■ Records for the task:
☆ ☆ ☆ ☆ ☆

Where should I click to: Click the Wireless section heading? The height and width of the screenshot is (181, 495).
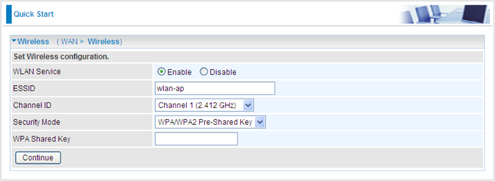pos(33,41)
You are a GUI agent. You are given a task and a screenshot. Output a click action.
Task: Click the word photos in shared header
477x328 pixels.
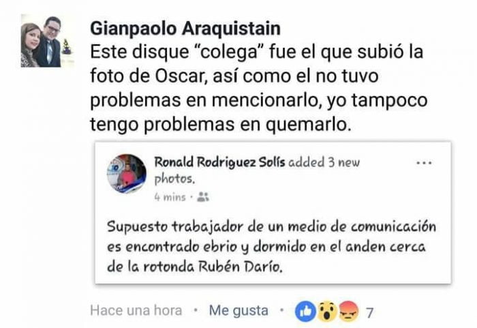pos(174,179)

☆ ☆ ☆ ☆ ☆

■ Instructions for the task:
A faithful copy is needed: reproduce all of the data above, leaving the pictures out.

■ Answer below:
Where should I click to: Click the Wireless section heading? The height and width of the screenshot is (181, 495).
pos(33,41)
You are a GUI agent. You are given a task and a screenshot. Output a click action.
Task: Click the word photos in shared header
477x328 pixels.
pos(174,179)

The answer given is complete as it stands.